Has anyone done this before and can guide me through the R script or something.
Many thanks in advance.
What are your covariates?
This is all I have got. May be OS can be used, I am very new to this kind of analysis.

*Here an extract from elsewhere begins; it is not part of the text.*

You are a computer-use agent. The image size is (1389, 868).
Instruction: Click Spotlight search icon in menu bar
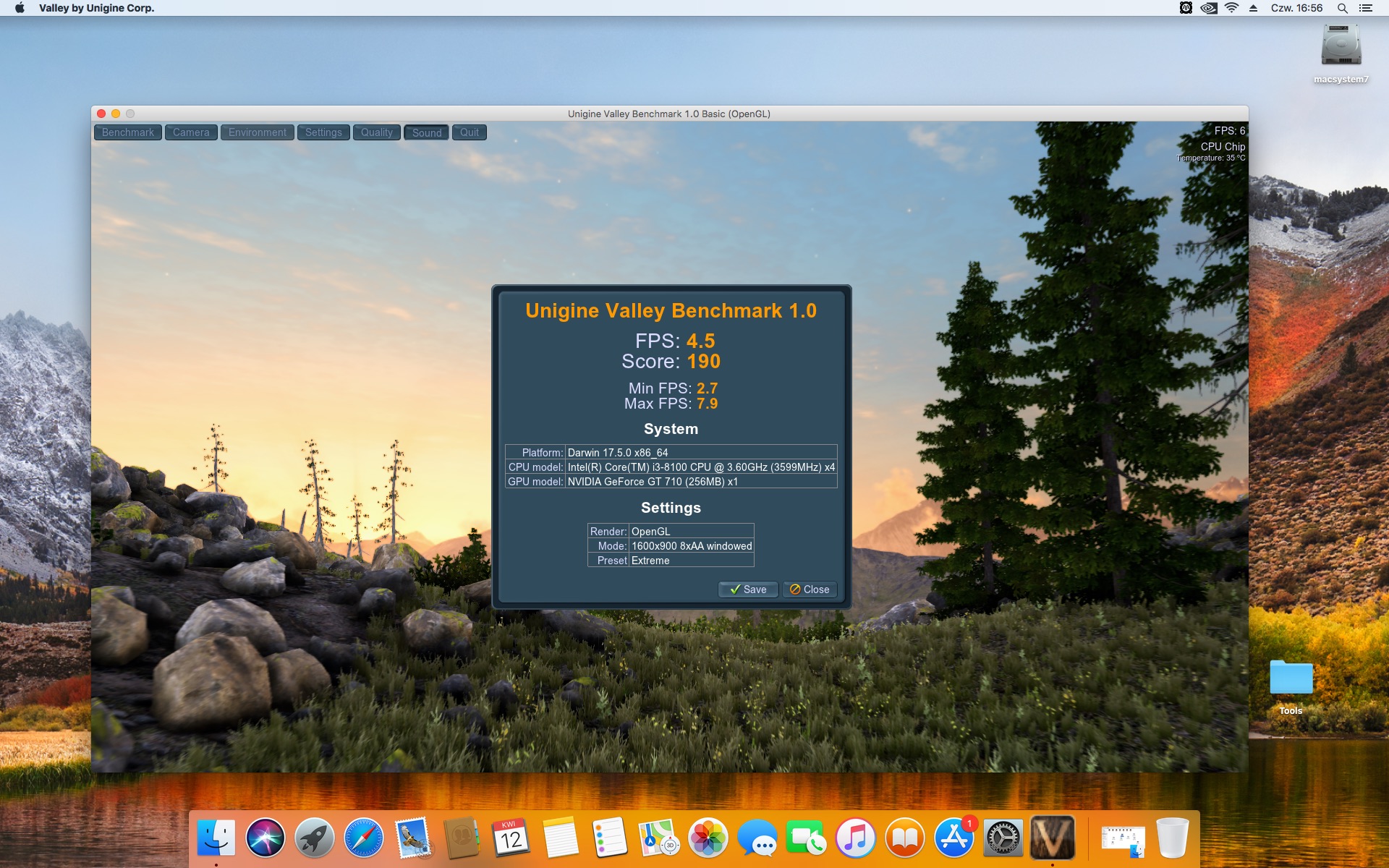coord(1342,8)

When you are looking for significant genes, you are supposed to have one or more conditions (factors) to compare against (for eg treated vs untreated, normal vs proband, male vs female, time series - one or more combinations of these).
These are all female samples and I don't have the normals. What I can think of that the median expression can be made used in deceased and living(may be).